The blastocyst stage is the point at which physicians performing in vitro fertilization typically implant an embryo in a woman’s uterus. Instead, the South Korean scientists harvested cells from the interior of their cloned blastocysts and discarded the remainder. From 1 of their 30 blastocysts, they obtained a line of long-lived cells that resemble embryonic stem cells in appearance and bear the same surface proteins. The harvested cells also demonstrated a hallmark of embryonic stem cells: When grown in lab dishes or transplanted into mice, these cells multiplied and produced many cell types, such as bone and muscle.

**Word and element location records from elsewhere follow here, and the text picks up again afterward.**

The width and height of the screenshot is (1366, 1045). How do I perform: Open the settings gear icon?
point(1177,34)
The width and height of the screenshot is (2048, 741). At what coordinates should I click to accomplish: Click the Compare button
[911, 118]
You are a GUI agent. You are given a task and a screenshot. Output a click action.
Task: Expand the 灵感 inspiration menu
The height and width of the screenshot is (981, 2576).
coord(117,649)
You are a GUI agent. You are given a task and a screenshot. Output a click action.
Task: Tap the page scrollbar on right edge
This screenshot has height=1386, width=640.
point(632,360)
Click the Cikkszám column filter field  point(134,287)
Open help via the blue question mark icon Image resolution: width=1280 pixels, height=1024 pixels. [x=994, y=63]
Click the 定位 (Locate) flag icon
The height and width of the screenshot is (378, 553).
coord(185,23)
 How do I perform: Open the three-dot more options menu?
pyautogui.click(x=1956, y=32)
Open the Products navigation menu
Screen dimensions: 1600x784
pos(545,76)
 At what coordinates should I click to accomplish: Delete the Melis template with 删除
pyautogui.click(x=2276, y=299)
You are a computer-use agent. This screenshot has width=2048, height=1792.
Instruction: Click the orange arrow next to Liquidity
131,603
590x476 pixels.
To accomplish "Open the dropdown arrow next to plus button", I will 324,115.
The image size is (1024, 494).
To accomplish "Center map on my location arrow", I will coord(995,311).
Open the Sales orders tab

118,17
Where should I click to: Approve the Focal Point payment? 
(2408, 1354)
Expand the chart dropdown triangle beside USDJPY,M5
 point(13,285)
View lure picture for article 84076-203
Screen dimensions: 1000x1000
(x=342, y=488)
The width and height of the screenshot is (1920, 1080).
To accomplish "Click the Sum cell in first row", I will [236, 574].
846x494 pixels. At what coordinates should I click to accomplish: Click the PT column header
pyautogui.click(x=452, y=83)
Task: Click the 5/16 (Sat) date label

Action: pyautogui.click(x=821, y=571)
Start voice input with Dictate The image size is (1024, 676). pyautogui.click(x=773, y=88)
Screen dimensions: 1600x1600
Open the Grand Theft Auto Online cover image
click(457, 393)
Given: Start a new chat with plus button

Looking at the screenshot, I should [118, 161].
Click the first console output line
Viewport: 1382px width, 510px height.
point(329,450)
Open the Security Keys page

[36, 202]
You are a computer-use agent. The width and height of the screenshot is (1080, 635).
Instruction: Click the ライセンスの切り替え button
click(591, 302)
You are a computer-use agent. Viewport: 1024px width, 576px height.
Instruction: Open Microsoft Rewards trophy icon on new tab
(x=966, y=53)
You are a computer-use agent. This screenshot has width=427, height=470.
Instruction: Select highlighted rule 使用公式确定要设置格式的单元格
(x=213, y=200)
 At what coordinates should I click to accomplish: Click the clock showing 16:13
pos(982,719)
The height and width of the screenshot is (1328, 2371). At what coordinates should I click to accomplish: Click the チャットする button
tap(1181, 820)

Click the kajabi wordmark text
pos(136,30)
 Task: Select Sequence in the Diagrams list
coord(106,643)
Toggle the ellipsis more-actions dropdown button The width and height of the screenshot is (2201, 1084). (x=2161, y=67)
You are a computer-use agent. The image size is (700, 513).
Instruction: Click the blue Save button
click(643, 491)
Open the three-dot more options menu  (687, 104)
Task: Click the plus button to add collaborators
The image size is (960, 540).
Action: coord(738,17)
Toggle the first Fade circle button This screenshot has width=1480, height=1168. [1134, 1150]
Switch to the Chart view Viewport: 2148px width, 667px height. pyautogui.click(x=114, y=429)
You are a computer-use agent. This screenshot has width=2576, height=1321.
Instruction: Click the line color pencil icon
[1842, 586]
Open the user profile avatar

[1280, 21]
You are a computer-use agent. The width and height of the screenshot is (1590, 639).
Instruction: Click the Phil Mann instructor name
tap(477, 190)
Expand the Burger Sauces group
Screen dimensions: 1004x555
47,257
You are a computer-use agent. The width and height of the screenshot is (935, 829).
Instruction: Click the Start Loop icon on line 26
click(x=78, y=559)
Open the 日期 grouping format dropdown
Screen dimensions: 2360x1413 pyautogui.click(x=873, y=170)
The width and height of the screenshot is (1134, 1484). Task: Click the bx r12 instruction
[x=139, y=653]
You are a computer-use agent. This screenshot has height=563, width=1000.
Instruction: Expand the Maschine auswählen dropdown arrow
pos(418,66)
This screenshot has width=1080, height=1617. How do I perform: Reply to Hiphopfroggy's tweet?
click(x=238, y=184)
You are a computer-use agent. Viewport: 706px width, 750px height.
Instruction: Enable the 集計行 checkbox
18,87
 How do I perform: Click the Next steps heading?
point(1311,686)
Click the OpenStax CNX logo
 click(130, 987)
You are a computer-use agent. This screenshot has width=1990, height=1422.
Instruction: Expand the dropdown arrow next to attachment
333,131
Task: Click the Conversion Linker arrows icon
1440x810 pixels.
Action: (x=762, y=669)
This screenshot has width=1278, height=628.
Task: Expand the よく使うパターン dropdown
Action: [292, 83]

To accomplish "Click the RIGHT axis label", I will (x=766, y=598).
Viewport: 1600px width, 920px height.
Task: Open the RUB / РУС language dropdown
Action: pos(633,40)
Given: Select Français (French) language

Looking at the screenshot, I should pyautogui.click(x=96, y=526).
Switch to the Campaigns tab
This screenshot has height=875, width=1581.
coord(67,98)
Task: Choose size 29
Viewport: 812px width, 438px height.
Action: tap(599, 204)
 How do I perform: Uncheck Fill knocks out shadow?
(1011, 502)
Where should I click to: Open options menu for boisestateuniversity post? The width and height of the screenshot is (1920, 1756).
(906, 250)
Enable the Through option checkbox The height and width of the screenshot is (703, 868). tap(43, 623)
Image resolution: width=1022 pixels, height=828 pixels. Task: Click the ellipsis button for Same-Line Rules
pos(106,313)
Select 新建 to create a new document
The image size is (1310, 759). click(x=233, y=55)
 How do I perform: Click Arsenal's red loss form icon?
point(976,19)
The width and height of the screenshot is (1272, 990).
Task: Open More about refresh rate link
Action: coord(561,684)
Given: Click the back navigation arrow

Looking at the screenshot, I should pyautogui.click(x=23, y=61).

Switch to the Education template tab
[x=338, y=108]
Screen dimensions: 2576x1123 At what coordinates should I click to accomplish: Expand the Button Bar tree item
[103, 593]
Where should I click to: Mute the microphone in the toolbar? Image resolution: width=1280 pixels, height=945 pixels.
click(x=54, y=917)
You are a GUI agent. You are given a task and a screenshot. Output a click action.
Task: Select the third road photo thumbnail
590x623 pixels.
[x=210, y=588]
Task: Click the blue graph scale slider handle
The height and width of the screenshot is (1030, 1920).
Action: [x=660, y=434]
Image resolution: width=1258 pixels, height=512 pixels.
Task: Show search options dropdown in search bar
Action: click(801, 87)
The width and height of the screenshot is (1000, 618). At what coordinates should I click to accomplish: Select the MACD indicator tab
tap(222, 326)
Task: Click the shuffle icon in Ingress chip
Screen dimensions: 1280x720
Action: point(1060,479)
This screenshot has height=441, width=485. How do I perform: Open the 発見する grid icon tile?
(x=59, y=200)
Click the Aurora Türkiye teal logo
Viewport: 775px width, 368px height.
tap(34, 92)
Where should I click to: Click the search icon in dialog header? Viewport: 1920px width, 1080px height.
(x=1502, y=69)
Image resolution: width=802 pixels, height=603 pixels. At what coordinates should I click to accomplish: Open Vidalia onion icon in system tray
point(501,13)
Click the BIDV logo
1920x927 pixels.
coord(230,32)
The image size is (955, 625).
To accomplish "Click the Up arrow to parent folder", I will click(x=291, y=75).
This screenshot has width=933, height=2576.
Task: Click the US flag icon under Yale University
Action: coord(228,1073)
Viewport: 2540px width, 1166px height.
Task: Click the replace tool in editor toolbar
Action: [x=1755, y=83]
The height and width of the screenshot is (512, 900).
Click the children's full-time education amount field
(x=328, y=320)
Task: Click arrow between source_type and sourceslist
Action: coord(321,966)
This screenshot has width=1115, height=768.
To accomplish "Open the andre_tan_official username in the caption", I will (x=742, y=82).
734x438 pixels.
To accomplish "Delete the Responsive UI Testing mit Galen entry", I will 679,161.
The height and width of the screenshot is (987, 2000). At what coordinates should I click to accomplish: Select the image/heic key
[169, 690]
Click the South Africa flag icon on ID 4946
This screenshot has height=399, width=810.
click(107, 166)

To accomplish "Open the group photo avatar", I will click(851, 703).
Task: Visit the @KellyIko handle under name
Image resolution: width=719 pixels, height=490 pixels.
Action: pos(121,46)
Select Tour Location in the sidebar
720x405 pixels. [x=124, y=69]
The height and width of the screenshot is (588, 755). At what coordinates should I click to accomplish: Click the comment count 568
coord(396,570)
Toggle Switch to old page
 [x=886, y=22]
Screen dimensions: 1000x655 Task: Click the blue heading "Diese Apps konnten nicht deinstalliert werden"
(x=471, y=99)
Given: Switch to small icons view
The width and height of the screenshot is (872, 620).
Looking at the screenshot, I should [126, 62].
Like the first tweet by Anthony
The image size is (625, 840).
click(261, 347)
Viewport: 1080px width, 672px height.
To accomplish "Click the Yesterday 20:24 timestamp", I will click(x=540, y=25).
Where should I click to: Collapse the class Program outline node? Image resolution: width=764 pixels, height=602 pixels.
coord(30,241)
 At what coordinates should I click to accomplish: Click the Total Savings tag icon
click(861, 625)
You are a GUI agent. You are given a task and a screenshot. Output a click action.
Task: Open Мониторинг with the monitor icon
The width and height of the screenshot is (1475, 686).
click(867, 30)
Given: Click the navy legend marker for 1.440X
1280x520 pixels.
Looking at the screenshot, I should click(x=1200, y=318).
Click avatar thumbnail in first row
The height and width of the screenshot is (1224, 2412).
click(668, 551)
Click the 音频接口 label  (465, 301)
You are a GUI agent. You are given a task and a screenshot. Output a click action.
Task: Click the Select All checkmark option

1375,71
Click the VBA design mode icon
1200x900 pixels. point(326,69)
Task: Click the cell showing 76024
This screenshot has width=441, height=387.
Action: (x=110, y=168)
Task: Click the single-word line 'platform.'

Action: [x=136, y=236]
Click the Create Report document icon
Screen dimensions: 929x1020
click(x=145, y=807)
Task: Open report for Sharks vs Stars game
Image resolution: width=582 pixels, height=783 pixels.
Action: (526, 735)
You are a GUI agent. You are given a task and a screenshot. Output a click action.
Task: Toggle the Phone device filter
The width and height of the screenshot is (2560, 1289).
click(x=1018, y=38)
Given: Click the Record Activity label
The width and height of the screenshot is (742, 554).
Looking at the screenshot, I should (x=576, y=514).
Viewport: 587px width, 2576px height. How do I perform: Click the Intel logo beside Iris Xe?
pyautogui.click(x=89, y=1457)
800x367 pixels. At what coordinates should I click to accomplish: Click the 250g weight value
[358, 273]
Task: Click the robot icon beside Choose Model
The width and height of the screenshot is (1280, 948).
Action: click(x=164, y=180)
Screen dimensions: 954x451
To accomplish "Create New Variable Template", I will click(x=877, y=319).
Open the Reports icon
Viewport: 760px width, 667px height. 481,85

The Science report is a “solid paper. It’s repeating in human what has been done in mouse for a while,” says Rudolph Jaenisch of the Whitehead Institute for Biomedical Research in Cambridge, Mass. “However, I would have liked to have seen the experiment done differently.”
Jaenisch says he was concerned because the researchers used an egg cell and a cumulus cell from the same woman instead of adding a different person’s DNA to replace the chromosomes removed from each egg. That decision left open the slim chance that the stem cells came from an egg that had retained its original DNA.
A detailed analysis of the DNA in the stem cells largely rules out that possibility, Gearhart and Jaenisch agree. Hwang’s team showed that the DNA in the stem cells had distinct paternal and maternal sets of chromosomes, as cumulus cells do, rather than the two copies of a single set of chromosomes that would result from an unfertilized egg cell forming a blastocyst.
Although ACT has yet to publish a report of a cloned human blastocyst, Lanza says that the South Korean success is “consistent with our own results.” Therapeutic cloning appeals to Lanza and physicians because cells made this way could have the same DNA as a patient’s cells do and thus avoid rejection after they’re transplanted.
Seeking a compromise that would permit this strategy to be pursued, many scientists have called for legislation that would ban cloning to produce a baby but allow the creation of cloned embryos to generate stem cells for research or therapies.
“The debate has been very polarized,” notes bioethicist Laurie Zoloth of Northwestern University in Evanston, Ill.